TEXT SHOWN:
In the username field, specify the username of the bot you are creating. You can use the username to search for the bot in Telegram. The username must end with ...Bot or ..._bot.

As a result, you will get a token. Save it. You will need it later.

Create a function

Create a function to process user actions in the chat.

Management console

Yandex Cloud CLI

Terraform

API

In the management console, select the folder where you want to create a function.
In the list of services, select Cloud Functions.
Create a function:
1. Click Create function.
2. Enter the function name: for-recognizer-bot.
3. Click Create.
Create a function version:
1. Select the Python runtime environment, disable the Add files with code examples option, and click Continue.
2. Specify the ZIP archive upload method and select the index.zip archive prepared earlier.
3. Specify the entry point: index.handler.
4. Under Parameters, specify:
  - Timeout, sec: 30
  - Memory: 128 MB
  - Service account: recognizer-bot-sa
  - Environment variables:
    - TELEGRAM_TOKEN: Your Telegram bot token
5. Click Save changes.

Create a function named for-recognizer-bot:

yc serverless function create --name=for-recognizer-bot

Result:

id: b09bhaokchn9********
folder_id: aoek49ghmknn********
created_at: "2023-03-21T10:03:37.475Z"

REQUIREMENT:
Please continue the guide above on creating the Telegram bot's cloud function, picking up right after its last line and keeping its style.

DATA EXTRACT:
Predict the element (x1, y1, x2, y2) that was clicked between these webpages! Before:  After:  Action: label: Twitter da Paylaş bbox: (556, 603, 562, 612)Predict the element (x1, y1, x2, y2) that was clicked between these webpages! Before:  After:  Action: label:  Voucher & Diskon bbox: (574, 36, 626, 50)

OUTPUT BELOW:
name: for-recognizer-bot
log_group_id: eolm8aoq9vcp********
http_invoke_url: https://functions.yandexcloud.net/b09bhaokchn9********
status: ACTIVE

Create a version of the for-recognizer-bot function:

yc serverless function version create \
  --function-name for-recognizer-bot \
  --memory=128m \
  --execution-timeout=30s \
  --runtime=python312 \
  --entrypoint=index.handler \
  --service-account-id=<service_account_ID> \
  --environment TELEGRAM_TOKEN=<bot_token> \
  --source-path=./index.zip

Where:

--function-name: Name of the function a version of which you are creating.
--memory: Amount of RAM.
--execution-timeout: Maximum function running time before the timeout is reached.
--runtime: Runtime environment.
--entrypoint: Entry point.
--service-account-id: recognizer-bot-sa service account ID.
--environment: Environment variables.
--source-path: Path to the index.zip archive.

Result:

done (1s)
id: d4e6qqlh53nu********
function_id: d4emc80mnp5n********
created_at: "2023-03-22T16:49:41.800Z"
runtime: python312
entrypoint: index.handler
resources:
  memory: "134217728"
execution_timeout: 30s
service_account_id: aje20nhregkc********
image_size: "4096"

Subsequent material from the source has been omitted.